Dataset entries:
.....

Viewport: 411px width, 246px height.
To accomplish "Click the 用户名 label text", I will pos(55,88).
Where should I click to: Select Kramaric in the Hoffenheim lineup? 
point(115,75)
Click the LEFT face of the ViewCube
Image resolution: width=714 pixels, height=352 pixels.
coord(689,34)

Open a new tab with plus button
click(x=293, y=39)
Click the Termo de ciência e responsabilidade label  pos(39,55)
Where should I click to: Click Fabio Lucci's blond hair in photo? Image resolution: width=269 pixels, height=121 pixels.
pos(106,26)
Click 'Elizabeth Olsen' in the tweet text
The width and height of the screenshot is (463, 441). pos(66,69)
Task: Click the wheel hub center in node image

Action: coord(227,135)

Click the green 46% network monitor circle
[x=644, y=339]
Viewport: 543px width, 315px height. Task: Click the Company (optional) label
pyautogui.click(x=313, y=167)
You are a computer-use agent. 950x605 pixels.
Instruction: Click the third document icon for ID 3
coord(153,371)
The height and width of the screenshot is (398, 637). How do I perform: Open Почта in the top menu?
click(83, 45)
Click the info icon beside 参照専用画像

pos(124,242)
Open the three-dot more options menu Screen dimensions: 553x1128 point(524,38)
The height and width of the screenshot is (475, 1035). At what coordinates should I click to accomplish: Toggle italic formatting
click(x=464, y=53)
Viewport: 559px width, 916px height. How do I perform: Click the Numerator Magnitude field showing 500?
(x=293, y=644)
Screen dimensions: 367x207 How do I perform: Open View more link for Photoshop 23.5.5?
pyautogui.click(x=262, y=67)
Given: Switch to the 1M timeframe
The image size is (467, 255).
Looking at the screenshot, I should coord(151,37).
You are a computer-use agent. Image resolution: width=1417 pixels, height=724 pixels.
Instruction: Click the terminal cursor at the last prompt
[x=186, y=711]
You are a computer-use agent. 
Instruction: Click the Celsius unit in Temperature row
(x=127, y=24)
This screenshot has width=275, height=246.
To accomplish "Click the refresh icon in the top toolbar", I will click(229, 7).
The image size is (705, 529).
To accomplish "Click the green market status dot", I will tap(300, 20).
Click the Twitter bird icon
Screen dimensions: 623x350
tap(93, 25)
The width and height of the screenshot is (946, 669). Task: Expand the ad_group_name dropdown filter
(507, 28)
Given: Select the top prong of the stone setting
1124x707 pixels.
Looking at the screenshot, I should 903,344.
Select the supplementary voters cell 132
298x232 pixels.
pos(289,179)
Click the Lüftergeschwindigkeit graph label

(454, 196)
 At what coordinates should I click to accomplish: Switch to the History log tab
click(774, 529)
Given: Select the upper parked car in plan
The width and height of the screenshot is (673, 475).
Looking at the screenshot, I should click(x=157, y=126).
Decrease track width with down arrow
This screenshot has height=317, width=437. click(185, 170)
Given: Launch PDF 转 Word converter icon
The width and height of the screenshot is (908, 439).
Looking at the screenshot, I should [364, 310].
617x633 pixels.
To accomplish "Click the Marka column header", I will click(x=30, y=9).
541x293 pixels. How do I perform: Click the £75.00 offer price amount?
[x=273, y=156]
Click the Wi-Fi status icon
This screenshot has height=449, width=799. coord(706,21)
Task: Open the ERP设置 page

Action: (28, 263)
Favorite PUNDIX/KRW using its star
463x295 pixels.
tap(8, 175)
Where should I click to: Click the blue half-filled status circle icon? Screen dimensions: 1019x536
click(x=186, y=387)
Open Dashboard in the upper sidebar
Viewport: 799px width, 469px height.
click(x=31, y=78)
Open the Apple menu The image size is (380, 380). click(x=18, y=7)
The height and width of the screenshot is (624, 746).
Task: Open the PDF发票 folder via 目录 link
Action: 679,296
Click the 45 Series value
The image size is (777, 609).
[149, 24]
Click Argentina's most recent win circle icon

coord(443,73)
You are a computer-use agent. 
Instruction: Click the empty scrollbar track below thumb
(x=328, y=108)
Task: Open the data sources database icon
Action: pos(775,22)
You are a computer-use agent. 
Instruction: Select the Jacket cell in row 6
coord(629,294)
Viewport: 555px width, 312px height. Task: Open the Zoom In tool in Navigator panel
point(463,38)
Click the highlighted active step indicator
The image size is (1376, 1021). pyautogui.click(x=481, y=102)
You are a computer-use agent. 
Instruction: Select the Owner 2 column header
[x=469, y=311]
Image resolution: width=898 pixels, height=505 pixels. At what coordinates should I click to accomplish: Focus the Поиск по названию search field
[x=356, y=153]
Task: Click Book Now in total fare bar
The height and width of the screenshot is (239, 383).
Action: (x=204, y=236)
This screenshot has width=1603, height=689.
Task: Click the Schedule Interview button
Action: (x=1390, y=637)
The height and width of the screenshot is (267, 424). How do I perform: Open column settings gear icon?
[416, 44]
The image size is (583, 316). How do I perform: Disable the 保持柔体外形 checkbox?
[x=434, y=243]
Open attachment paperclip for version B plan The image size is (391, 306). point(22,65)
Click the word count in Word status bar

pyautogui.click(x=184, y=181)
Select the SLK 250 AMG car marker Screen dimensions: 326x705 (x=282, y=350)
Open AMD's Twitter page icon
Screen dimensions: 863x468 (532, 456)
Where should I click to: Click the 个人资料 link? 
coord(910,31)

.....

_Requirement_
What must be returned is the line with "Open attachment paperclip" plus every line after it to the end of the entries, exactly as they appear.

_Exercise result_
Open attachment paperclip for version B plan The image size is (391, 306). point(22,65)
Click the word count in Word status bar

pyautogui.click(x=184, y=181)
Select the SLK 250 AMG car marker Screen dimensions: 326x705 (x=282, y=350)
Open AMD's Twitter page icon
Screen dimensions: 863x468 (532, 456)
Where should I click to: Click the 个人资料 link? 
coord(910,31)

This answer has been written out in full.